## Supplied records
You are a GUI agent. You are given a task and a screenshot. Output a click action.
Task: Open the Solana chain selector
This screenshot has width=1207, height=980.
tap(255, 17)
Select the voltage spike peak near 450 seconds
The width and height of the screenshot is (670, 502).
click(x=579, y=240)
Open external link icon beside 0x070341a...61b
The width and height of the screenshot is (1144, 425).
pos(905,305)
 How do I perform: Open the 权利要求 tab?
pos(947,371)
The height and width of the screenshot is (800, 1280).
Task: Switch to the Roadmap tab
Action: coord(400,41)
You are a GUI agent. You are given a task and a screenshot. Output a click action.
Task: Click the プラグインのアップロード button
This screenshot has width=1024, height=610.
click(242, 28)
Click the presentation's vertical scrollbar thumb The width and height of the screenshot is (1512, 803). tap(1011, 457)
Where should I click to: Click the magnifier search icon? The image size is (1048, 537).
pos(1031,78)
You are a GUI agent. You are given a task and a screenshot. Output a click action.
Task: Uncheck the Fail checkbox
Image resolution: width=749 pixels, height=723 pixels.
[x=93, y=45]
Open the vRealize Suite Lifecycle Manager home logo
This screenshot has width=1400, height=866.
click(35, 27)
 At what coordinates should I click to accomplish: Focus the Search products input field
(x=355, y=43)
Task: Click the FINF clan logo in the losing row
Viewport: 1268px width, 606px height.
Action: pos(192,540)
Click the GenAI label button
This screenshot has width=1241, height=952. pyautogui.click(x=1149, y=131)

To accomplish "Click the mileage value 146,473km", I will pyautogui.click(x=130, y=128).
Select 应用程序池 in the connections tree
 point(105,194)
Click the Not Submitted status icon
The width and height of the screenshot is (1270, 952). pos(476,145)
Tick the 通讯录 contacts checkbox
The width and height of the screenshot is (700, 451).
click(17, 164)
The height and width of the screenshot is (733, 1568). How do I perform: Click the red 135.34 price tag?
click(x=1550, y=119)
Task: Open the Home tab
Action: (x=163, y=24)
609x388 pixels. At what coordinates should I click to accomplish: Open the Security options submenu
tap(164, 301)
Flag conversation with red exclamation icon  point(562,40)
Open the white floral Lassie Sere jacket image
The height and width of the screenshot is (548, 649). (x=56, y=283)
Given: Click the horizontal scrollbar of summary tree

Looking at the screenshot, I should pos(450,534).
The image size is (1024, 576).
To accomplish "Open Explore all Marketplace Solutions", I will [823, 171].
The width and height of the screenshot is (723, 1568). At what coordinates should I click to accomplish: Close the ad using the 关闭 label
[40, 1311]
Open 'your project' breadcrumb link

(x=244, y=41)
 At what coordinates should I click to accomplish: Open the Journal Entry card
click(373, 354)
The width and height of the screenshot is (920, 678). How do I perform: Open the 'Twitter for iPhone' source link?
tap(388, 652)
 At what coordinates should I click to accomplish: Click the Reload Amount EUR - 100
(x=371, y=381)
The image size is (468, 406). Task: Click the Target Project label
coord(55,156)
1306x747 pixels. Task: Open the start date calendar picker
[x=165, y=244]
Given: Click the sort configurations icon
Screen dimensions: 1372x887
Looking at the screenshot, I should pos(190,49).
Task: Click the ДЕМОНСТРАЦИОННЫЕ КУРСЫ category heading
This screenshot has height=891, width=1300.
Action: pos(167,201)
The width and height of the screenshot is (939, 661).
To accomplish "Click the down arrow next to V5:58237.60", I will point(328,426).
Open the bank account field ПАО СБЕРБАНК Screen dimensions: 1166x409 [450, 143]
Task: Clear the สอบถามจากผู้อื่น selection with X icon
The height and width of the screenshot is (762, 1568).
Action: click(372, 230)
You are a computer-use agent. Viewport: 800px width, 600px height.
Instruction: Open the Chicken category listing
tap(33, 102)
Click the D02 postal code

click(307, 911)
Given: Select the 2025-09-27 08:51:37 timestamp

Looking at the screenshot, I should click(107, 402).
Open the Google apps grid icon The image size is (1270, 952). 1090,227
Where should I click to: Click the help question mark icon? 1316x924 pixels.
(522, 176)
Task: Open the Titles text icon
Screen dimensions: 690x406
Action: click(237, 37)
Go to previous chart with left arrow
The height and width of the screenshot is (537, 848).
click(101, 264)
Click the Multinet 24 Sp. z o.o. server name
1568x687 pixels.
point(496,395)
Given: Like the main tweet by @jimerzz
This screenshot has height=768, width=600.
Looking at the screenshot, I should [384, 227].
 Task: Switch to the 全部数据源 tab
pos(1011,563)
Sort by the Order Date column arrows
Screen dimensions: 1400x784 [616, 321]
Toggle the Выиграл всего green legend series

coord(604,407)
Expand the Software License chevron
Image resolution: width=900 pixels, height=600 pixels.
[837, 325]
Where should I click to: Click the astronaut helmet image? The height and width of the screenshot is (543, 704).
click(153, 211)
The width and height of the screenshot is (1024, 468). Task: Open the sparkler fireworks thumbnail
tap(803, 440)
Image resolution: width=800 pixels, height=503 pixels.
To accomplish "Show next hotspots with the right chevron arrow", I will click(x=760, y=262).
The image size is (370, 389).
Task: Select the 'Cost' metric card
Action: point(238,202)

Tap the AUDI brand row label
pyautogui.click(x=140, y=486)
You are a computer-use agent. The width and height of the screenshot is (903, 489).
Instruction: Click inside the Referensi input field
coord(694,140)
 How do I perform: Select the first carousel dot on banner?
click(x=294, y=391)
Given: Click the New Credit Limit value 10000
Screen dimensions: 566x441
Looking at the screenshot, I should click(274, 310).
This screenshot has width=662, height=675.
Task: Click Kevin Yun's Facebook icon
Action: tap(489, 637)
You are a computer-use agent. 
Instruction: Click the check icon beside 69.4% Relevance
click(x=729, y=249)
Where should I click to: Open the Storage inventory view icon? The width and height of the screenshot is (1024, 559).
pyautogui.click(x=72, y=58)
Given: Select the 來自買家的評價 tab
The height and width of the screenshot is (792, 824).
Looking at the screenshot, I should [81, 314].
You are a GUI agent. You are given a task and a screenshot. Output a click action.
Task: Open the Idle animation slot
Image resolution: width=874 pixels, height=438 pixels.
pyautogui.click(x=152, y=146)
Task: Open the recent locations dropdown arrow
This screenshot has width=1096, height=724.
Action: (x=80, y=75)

## Task details
What is needed is a verbatim copy of every line in the records above from the one containing "Instruction: Open the" down to the one containing "Open the Google", both included, and nothing more.

## Expected answer
Instruction: Open the Chicken category listing
tap(33, 102)
Click the D02 postal code

click(307, 911)
Given: Select the 2025-09-27 08:51:37 timestamp

Looking at the screenshot, I should click(107, 402).
Open the Google apps grid icon The image size is (1270, 952). 1090,227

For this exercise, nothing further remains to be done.